··· Excerpted records ···

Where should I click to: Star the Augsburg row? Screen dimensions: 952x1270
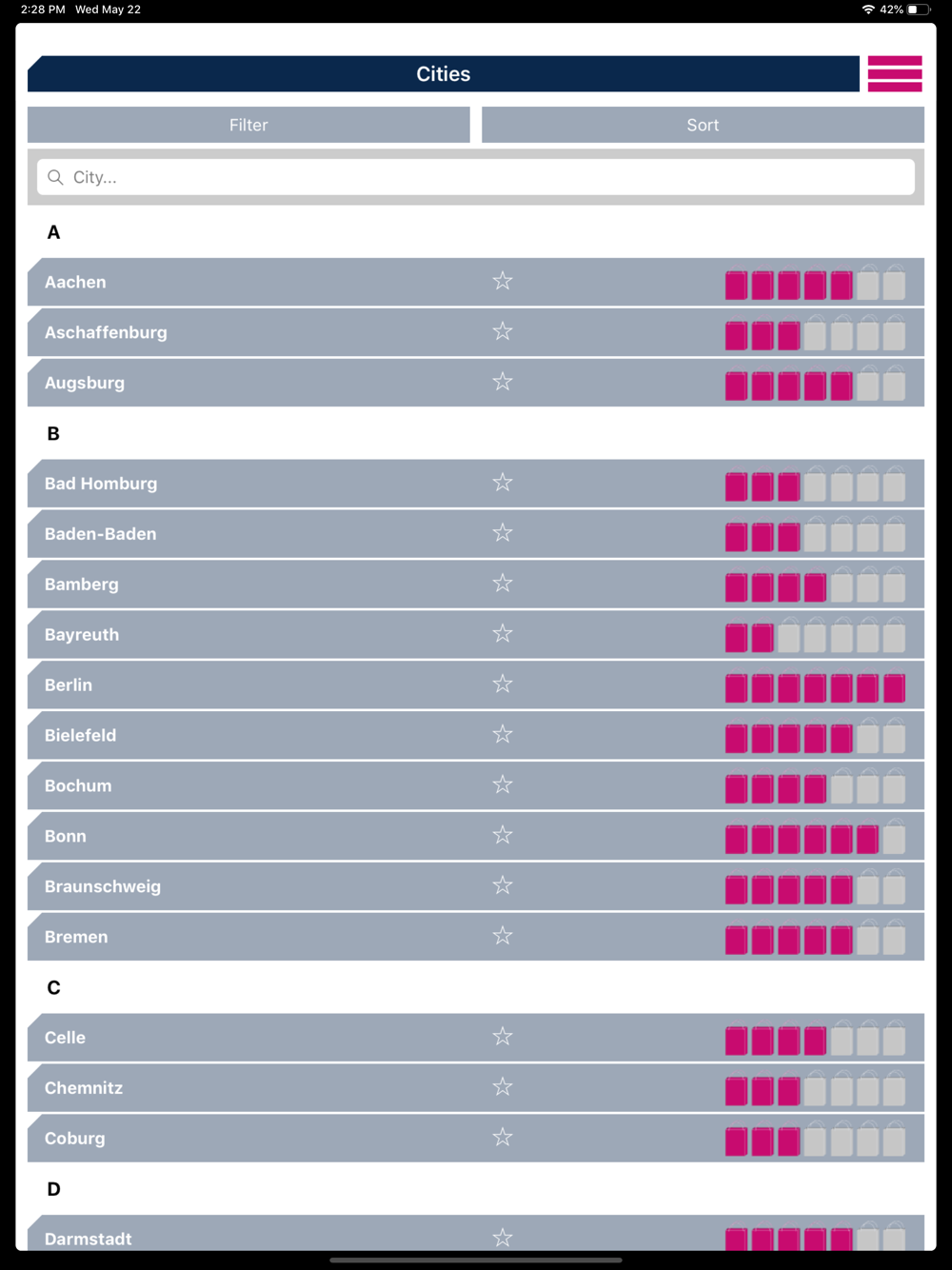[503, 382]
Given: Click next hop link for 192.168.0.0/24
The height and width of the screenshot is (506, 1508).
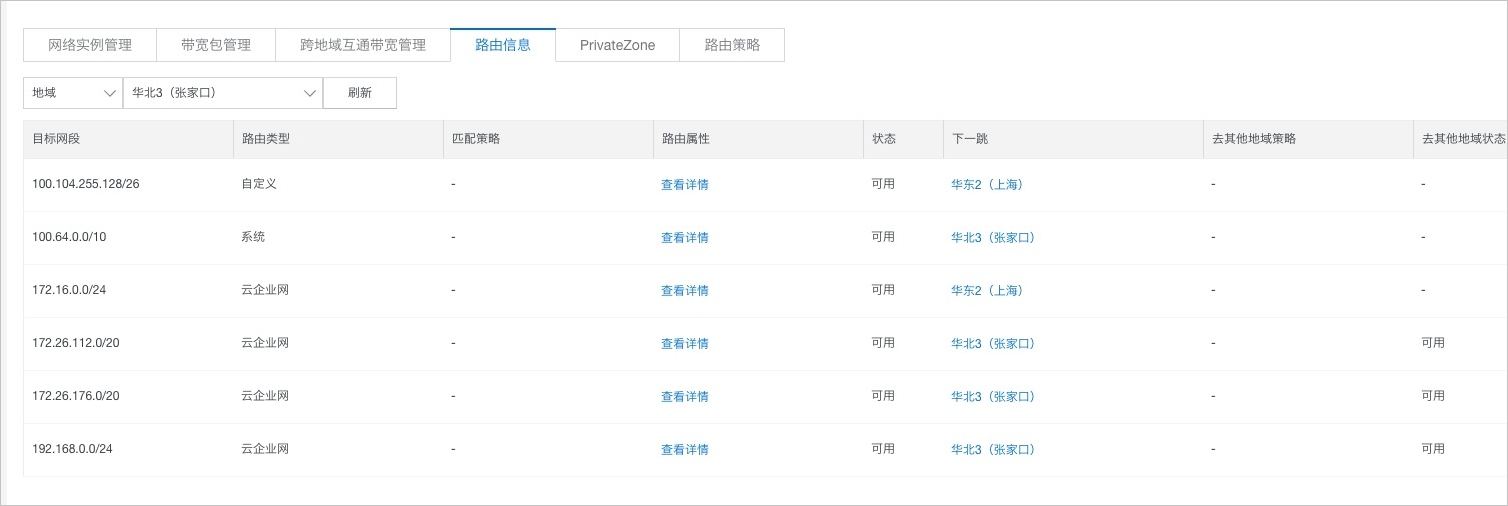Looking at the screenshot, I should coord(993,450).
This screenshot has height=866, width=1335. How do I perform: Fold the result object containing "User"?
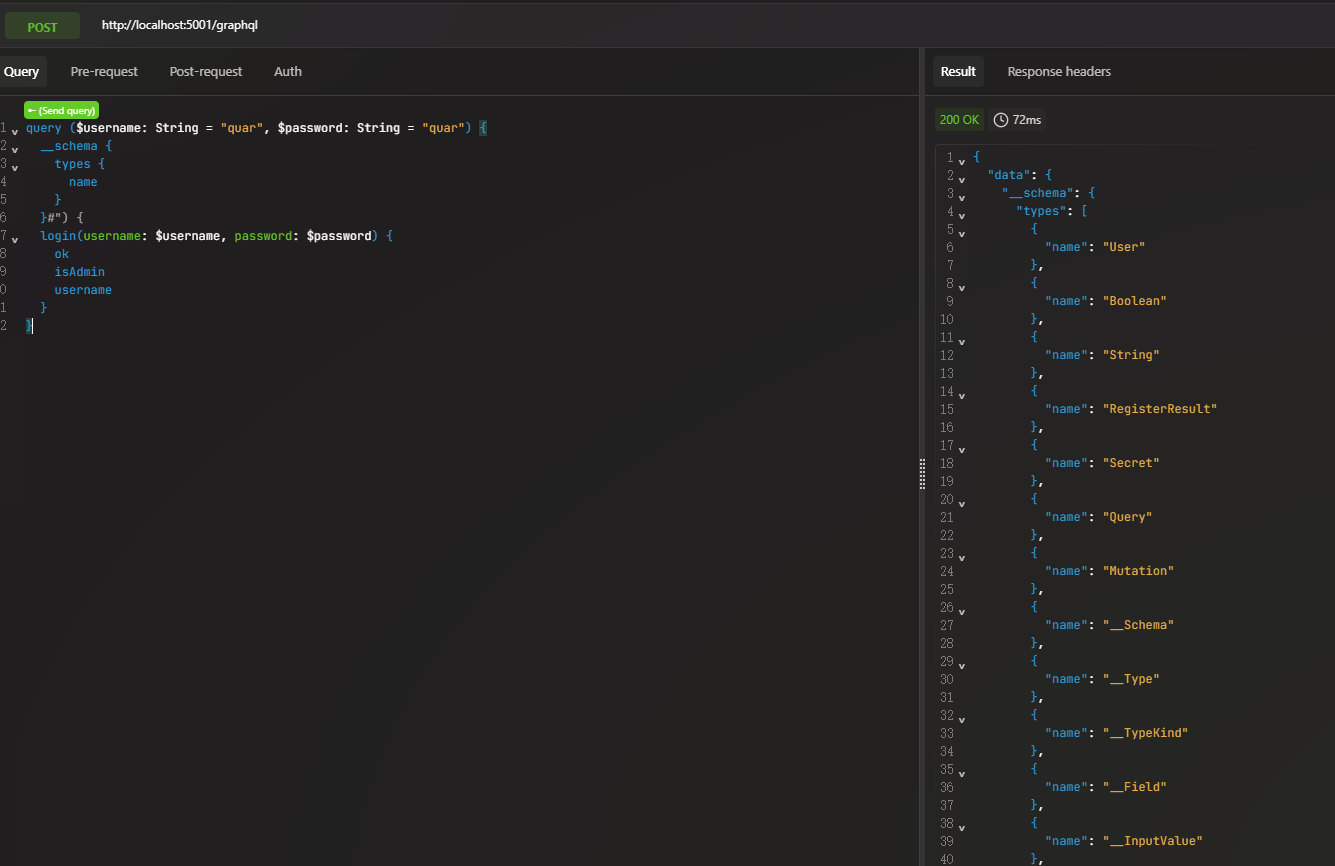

···

## Problem requirements
Output a verbatim copy of the lines from the line containing "Given: Click next hop link for 192.168.0.0/24" through the end of the data, both included, without any images.

## Exercise response
Given: Click next hop link for 192.168.0.0/24
The height and width of the screenshot is (506, 1508).
Looking at the screenshot, I should coord(993,450).
This screenshot has height=866, width=1335. How do I perform: Fold the result object containing "User"?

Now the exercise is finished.